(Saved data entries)
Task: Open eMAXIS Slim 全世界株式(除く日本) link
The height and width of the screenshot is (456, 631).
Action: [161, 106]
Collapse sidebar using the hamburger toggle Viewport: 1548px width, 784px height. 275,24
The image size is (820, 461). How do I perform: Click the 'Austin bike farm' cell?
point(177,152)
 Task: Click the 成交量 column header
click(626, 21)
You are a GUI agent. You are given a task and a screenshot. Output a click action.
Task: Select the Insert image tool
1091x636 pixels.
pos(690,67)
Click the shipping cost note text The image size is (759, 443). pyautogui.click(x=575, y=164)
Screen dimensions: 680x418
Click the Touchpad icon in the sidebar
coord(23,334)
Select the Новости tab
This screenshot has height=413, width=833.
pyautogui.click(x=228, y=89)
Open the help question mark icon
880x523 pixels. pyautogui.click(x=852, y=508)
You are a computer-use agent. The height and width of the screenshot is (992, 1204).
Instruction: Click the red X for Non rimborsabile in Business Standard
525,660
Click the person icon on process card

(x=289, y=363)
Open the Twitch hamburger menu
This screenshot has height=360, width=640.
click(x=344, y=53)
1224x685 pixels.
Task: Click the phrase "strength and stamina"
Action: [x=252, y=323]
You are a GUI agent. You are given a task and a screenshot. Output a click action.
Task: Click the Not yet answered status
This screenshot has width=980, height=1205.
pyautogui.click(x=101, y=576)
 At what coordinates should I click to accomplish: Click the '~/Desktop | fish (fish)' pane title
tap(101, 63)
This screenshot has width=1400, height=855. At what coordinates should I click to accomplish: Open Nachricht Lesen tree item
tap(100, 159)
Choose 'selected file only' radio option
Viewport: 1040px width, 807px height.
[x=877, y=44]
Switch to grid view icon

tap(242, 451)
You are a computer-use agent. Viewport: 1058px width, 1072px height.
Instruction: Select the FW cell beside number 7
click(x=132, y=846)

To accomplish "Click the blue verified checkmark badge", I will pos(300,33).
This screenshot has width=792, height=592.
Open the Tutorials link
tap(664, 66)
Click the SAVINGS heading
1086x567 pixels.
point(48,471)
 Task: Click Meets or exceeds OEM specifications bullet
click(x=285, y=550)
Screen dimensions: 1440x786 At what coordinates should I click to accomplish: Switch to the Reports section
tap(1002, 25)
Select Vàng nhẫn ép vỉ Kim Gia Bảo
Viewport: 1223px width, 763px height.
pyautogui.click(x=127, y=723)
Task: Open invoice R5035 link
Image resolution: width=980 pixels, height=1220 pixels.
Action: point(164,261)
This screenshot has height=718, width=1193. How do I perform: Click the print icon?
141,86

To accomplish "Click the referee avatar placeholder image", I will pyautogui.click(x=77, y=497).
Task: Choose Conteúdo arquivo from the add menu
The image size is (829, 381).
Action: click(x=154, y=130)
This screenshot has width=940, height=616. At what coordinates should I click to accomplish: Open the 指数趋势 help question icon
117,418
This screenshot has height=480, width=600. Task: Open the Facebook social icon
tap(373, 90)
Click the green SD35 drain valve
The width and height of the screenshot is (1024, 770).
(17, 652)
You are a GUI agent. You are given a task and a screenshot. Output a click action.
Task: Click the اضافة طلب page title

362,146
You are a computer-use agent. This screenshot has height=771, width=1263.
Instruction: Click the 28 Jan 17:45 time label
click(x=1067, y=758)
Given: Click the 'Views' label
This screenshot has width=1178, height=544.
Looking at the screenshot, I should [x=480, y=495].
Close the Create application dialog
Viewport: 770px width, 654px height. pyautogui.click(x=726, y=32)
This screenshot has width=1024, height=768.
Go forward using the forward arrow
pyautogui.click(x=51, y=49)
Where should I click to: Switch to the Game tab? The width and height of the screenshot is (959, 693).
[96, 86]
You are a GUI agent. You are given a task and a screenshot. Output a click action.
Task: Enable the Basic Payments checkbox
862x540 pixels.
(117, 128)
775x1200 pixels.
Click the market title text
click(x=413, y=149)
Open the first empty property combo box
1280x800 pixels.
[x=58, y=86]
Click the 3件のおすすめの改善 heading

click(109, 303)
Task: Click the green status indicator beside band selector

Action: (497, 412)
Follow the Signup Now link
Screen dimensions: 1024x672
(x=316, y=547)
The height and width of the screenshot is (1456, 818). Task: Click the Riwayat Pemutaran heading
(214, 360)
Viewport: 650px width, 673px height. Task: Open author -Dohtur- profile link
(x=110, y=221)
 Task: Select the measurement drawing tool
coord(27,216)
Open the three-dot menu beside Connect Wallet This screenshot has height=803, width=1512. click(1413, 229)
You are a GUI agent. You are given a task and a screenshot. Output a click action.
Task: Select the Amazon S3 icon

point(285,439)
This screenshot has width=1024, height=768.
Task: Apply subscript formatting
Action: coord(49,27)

**Problem statement:**
Give the number of lines in the entries that contain the word "will", without any other words.

**Answer to the problem:**
2